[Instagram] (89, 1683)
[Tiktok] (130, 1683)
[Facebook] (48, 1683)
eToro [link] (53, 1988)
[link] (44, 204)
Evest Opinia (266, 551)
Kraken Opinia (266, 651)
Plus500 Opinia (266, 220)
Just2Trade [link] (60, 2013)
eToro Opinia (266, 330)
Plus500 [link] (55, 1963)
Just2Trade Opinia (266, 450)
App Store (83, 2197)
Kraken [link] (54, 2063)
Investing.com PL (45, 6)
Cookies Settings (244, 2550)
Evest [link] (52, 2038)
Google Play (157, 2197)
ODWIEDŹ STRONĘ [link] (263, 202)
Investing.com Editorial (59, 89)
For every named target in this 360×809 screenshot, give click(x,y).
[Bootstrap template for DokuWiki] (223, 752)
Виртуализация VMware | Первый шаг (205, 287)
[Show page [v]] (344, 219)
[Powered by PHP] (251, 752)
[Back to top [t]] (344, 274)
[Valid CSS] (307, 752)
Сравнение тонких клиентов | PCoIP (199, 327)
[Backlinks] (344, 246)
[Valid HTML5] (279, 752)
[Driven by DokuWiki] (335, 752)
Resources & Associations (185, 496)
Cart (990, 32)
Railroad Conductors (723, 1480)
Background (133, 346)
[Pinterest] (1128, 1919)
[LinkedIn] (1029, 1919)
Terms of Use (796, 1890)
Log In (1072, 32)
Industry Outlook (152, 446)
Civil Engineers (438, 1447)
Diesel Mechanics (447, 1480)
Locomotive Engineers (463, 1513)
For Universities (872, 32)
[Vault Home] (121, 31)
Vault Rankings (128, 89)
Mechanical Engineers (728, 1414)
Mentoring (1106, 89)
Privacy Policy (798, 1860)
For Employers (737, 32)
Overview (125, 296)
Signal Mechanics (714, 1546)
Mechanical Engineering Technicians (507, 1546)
-=-=-
▸ **Task prompt**:
The data above is to be given again, with every line exact.

▸ **Solved exercise**:
[Instagram] (89, 1683)
[Tiktok] (130, 1683)
[Facebook] (48, 1683)
eToro [link] (53, 1988)
[link] (44, 204)
Evest Opinia (266, 551)
Kraken Opinia (266, 651)
Plus500 Opinia (266, 220)
Just2Trade [link] (60, 2013)
eToro Opinia (266, 330)
Plus500 [link] (55, 1963)
Just2Trade Opinia (266, 450)
App Store (83, 2197)
Kraken [link] (54, 2063)
Investing.com PL (45, 6)
Cookies Settings (244, 2550)
Evest [link] (52, 2038)
Google Play (157, 2197)
ODWIEDŹ STRONĘ [link] (263, 202)
Investing.com Editorial (59, 89)
For every named target in this 360×809 screenshot, give click(x,y).
[Bootstrap template for DokuWiki] (223, 752)
Виртуализация VMware | Первый шаг (205, 287)
[Show page [v]] (344, 219)
[Powered by PHP] (251, 752)
[Back to top [t]] (344, 274)
[Valid CSS] (307, 752)
Сравнение тонких клиентов | PCoIP (199, 327)
[Backlinks] (344, 246)
[Valid HTML5] (279, 752)
[Driven by DokuWiki] (335, 752)
Resources & Associations (185, 496)
Cart (990, 32)
Railroad Conductors (723, 1480)
Background (133, 346)
[Pinterest] (1128, 1919)
[LinkedIn] (1029, 1919)
Terms of Use (796, 1890)
Log In (1072, 32)
Industry Outlook (152, 446)
Civil Engineers (438, 1447)
Diesel Mechanics (447, 1480)
Locomotive Engineers (463, 1513)
For Universities (872, 32)
[Vault Home] (121, 31)
Vault Rankings (128, 89)
Mechanical Engineers (728, 1414)
Mentoring (1106, 89)
Privacy Policy (798, 1860)
For Employers (737, 32)
Overview (125, 296)
Signal Mechanics (714, 1546)
Mechanical Engineering Technicians (507, 1546)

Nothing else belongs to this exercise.